#### Text segment:
━━━━━━

Al Gore a lightning rod at Apple shareholder meeting

The presence of the climate change clarion and former vice president on Apple's board sets the tone for debate over the company's environmental strategy.

Erica Ogg Former Staff writer, CNET News
Erica Ogg is a CNET News reporter who covers Apple, HP, Dell, and other PC makers, as well as the consumer electronics industry. She's also one of the hosts of CNET News' Daily Podcast. In her non-work life, she's a history geek, a loyal Dodgers fan, and a mac-and-cheese connoisseur.
Erica Ogg
4 min read

CUPERTINO, Calif.--The presence of one of the world's pre-eminent environmentalists at Apple's shareholder meeting Thursday was the subject of much of the morning's pointed discussion.

As expected, Apple's attitude on environmental and sustainability issues was one of the main concerns of the stockholders present Thursday, followed closely by the company's immense pile of cash. But early harsh comments about former Vice President Al Gore's record set the tone.

Al Gore
Al Gore speaks about the smart grid last November at a VentureBeat green-tech conference. Josh Lowensohn/CNET

Gore was seated in the first row, along with his six fellow board members, in Apple's Town Hall auditorium as several stockholders took turns either bashing or praising his high-profile views on climate change.

━━━━━━

#### Dataset entries:
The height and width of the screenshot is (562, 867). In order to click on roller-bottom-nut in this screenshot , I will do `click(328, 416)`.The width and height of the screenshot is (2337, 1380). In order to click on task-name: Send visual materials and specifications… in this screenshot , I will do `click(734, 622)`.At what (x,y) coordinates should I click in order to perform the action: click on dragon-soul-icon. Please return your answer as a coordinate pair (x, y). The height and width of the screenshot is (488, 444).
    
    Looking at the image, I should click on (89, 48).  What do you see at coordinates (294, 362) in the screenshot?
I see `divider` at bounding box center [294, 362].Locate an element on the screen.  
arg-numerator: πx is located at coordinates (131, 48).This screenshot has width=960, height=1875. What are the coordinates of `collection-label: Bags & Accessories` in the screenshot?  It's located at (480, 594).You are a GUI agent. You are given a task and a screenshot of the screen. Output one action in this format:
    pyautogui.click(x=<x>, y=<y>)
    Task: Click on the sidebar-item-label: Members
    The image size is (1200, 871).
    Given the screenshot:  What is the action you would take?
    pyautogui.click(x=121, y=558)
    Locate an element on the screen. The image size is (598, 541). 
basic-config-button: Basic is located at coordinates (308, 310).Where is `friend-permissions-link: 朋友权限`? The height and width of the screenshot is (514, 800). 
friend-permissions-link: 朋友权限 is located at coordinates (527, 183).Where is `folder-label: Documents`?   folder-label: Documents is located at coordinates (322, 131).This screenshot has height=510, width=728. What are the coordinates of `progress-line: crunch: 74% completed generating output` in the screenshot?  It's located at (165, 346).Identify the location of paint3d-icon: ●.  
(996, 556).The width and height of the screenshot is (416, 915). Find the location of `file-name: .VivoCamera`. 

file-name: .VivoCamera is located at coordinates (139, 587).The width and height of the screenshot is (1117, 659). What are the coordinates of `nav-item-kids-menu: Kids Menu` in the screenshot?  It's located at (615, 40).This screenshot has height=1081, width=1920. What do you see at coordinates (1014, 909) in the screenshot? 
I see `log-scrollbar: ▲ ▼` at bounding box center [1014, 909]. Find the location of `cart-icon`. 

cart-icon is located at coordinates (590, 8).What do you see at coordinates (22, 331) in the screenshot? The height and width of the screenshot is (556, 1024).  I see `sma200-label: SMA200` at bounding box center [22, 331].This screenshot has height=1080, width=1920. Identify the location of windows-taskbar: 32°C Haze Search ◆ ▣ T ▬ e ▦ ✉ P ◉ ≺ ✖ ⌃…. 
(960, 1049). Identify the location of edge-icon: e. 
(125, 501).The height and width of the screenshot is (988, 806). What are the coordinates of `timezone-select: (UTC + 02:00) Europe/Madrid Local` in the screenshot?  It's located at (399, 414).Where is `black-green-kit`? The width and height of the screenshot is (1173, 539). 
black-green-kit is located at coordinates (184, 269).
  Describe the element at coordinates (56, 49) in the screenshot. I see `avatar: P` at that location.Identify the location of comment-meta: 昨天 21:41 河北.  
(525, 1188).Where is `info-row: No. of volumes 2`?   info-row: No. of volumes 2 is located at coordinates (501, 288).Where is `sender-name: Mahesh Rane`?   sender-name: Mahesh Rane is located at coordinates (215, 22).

━━━━━━

#### Questions:
1. Please list the companies that the reporter bio in the Al Gore shareholder-meeting article names as ones she covers.
2. Write the next part of the Al Gore shareholder-meeting article, not the data, starting after its last sentence.

#### Results for the exercise:
1. Apple, HP, Dell

2.
At the first opportunity for audience participation just several minutes into the proceeding, a longtime and well-known Apple shareholder--some would say gadfly--who introduced himself as Shelton Ehrlich, stood at the microphone and urged against Gore's re-election to the board. Gore "has become a laughingstock. The glaciers have not melted," Ehrlich said, referring to Gore's views on global warming. "If his advice he gives to Apple is as faulty as his views on the environment then he doesn't need to be re-elected."

Another shareholder immediately got up to defend Gore and endorse his presence as an Apple director. And that wasn't the end of it. Two different proposals from shareholders were presented in regard to Apple's environmental impact. One was from the nonprofit As You Sow, which for the second straight year asked Apple to publicly commit to specific greenhouse gas reduction goals and publish a formal sustainability report; the second came from Herrington Investments, which proposed that Apple's board establish a sustainability committee, just like a compensation or personnel committee.

As You Sow's representative, Conrad MacKerron, praised Gore, but also challenged him on not doing more to encourage the company to set specific public commitments. Forest Hill, Herrington Investment's senior portfolio manager also addressed some of his comments directly to Gore, saying making board members responsible for Apple's envronmental impact "would make Apple a corporate leader."

Neither Gore nor anyone else on Apple's board of directors responded directly. Both proposals were ultimately rejected by shareholders.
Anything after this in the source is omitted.